Marler Theaterchefin wird Jansings Nachfolgerin 
Claudia Schwidrik-Grebe tritt zum 1. Oktober als Geschäftsführerin des in Gütersloh ansässigen Kultursekretariats NRW die Nachfolge von Meinolf Jansing an.

Die 45-Jährige war von 1999 bis 2001 im Kulturamt sowie als Theaterreferentin der Stadt Marl tätig, ehe sie die Leitung des dortigen Theaters übernahm. Seit zehn Jahren ist sie Sprecherin des Arbeitskreises Theater im Kultursekretariat NRW. Politisch engagiert sie sich als SPD-Ratsmitglied in Recklinghausen.

Wie berichtet geht Jansing zum 1. Oktober in den Ruhestand. Er hat dann 25 Jahre lang die Belange des 1980 gegründeten Kultursekretariats mit großem Engagement vertreten. Zurzeit gehören 71 Städte und Gemeinden Nordrhein-Westfalens, des Landschaftsverbands Westfalen-Lippe sowie des Landesverbands Lippe dem Sekretariat an. Dessen kulturpolitische Intention ist die Intensivierung der Zusammenarbeit seiner Mitglieder in allen Aufgabenbereichen kommunaler Kulturarbeit. Oberstes Ziel ist dabei stets die Qualifizierung der kulturellen Angebote und eine Effizienzmaximierung durch Kooperation. Die Förderung wird aus jährlichen Zuwendungen des Kulturetats des Landes NRW bestritten und erfolgt im Wesentlichen als Projekt- und Veranstaltungskostenzuschuss an die kommunalen und freien Träger.

 In einem ersten Statement erklärte Meinolf Jansing am Freitag gegenüber der „Glocke“. „Ich freue mich, dass mit Claudia Schwidrik-Grebe jemand die Geschäftsführung übernimmt, der sich in den Strukturen bestens auskennt. Das macht die Übergabe des Staffelstabs leichter.“ Jansing geht mit „dem dankbaren Gefühl, ein Berufsleben in und für die Kultur“ erlebt zu haben.

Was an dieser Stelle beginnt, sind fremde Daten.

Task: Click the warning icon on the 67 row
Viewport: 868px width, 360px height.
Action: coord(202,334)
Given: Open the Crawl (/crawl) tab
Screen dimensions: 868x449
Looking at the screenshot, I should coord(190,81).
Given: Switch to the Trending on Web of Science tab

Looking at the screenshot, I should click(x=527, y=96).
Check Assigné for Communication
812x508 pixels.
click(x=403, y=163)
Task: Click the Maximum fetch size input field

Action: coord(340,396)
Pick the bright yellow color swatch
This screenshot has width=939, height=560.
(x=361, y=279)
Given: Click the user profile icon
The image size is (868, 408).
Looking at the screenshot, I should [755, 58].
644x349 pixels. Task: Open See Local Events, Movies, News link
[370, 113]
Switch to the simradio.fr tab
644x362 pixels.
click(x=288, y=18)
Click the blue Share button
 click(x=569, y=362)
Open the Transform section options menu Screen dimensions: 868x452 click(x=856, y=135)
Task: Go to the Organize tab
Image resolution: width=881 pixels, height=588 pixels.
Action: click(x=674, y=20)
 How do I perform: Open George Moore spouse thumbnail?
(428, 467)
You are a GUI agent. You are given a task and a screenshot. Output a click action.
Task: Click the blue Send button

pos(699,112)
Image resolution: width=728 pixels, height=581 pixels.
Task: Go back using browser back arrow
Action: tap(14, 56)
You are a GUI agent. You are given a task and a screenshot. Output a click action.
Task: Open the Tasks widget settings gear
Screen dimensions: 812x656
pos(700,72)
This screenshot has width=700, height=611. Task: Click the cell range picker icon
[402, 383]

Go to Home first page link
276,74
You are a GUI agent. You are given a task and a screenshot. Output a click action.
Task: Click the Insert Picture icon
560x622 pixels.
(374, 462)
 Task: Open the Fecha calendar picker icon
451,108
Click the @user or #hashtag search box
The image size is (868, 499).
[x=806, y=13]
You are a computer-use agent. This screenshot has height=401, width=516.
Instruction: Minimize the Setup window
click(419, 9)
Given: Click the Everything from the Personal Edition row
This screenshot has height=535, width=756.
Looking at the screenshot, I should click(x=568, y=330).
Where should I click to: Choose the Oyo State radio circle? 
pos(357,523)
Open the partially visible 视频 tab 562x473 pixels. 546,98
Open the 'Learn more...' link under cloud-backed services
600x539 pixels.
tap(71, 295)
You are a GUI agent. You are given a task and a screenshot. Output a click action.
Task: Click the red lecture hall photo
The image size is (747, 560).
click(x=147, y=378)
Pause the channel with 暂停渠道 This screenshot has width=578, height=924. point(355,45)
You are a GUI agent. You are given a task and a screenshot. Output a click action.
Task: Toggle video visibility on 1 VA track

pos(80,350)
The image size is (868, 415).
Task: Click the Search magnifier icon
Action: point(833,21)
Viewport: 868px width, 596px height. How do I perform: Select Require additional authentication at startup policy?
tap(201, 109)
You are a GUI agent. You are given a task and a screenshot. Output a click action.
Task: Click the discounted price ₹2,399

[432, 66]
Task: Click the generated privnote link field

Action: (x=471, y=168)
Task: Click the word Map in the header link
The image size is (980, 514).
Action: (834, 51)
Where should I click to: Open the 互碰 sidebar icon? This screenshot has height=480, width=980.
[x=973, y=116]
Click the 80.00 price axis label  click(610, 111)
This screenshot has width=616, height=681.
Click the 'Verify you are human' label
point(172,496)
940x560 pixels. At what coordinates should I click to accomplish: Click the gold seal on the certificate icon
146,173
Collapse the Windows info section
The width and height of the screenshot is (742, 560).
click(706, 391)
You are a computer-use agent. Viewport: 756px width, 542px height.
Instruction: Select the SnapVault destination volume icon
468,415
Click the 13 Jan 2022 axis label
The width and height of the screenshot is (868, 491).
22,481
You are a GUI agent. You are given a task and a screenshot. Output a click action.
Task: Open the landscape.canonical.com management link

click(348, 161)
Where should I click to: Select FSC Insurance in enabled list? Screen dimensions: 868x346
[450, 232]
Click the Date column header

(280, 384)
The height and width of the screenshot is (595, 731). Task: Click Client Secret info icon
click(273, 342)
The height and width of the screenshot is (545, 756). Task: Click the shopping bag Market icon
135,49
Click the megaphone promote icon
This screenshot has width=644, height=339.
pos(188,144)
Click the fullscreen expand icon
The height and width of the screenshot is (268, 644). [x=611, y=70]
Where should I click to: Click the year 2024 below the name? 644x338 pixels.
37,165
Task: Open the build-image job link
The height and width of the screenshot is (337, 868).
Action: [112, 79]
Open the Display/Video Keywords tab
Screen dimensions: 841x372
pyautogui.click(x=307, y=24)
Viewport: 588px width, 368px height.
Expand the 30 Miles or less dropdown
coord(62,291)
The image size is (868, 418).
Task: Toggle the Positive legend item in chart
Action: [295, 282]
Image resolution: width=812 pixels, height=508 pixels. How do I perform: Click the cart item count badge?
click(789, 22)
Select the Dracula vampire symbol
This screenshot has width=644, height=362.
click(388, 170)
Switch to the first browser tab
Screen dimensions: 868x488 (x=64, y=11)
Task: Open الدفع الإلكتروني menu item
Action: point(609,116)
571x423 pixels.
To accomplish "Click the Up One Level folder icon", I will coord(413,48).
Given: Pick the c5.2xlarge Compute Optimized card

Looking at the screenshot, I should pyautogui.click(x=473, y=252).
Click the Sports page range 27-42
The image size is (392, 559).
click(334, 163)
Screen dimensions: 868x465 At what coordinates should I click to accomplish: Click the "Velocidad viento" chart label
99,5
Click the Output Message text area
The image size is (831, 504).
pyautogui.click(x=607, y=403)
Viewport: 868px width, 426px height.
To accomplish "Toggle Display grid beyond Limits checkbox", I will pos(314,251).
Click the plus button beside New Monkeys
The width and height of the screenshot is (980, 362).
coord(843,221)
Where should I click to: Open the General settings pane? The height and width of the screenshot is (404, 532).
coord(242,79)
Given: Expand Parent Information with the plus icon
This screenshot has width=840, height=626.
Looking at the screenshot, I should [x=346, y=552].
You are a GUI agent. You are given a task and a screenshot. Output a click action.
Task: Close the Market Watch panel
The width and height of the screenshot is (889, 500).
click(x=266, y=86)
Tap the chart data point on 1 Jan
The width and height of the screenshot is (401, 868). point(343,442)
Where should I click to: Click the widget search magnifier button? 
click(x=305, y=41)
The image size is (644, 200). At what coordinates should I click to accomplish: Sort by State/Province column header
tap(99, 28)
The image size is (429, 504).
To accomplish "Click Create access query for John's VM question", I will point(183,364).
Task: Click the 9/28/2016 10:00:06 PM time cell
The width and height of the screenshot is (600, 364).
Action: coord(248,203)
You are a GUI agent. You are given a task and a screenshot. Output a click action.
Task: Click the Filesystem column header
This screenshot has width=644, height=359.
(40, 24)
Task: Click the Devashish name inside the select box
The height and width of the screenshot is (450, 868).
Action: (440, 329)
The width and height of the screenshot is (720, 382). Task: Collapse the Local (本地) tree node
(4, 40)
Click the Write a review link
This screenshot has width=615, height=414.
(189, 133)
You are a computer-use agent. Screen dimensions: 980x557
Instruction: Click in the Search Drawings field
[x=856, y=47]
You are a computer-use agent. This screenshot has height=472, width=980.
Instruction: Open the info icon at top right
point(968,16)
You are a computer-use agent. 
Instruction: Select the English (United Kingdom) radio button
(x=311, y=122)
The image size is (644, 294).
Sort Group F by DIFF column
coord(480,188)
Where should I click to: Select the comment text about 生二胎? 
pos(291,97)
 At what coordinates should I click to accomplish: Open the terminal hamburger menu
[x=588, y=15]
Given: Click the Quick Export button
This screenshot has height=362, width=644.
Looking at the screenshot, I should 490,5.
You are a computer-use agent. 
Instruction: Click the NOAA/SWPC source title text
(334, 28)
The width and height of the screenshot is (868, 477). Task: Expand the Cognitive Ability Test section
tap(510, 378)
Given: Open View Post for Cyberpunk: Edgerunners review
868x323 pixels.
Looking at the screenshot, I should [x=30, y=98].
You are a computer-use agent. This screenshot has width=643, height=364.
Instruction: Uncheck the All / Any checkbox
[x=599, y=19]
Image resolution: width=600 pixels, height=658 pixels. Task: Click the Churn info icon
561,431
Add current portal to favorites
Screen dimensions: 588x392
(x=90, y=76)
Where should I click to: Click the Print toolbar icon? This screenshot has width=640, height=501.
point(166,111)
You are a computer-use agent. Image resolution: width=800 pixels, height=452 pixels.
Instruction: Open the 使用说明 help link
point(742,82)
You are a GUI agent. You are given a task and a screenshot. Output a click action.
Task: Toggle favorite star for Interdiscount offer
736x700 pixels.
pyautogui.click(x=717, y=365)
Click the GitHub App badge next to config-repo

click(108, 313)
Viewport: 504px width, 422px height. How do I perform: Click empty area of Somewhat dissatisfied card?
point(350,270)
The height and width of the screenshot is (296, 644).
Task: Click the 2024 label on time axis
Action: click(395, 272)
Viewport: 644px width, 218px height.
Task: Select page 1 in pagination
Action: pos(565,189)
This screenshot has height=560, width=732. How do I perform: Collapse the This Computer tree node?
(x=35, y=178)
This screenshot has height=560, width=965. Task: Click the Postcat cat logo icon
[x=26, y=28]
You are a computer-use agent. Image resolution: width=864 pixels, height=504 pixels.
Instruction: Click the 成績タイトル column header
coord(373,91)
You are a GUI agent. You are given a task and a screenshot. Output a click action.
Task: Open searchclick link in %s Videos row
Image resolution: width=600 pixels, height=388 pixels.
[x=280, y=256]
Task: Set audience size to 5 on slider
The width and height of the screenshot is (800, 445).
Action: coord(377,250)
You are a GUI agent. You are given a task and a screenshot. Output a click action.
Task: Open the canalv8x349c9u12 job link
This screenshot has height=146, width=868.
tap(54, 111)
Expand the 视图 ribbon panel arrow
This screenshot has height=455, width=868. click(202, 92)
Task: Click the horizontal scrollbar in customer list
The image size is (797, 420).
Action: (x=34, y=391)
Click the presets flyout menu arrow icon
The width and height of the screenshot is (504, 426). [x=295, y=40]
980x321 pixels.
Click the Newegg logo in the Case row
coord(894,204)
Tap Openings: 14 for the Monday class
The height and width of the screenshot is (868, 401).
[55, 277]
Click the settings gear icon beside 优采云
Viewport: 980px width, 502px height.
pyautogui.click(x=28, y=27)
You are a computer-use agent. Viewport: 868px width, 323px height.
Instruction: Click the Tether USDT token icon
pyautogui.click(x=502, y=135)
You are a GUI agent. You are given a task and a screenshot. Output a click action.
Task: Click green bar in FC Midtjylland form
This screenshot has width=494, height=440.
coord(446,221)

„Ich trete in große Fußstapfen“, ist sich seine Nachfolgerin sicher. „Meinolf Jansing hat in kulturpolitischen Fragen sehr viel erreicht. Und dafür bewundere ich ihn“, gesteht Schwidrik-Grebe. Sie freut sich auf Gütersloh: „Eine tolle Stadt und nicht nur kulturell super aufgestellt.“ Die Kunsthistorikerin und Germanistin kennt Gütersloh nicht zuletzt durch Projekte am Theater, Schwerpunkte möchte die Kunsthistorikerin und Germanistin aber auch in der Bildenden Kunst setzen. Ihr Vertag ist zunächst auf vier Jahre befristet.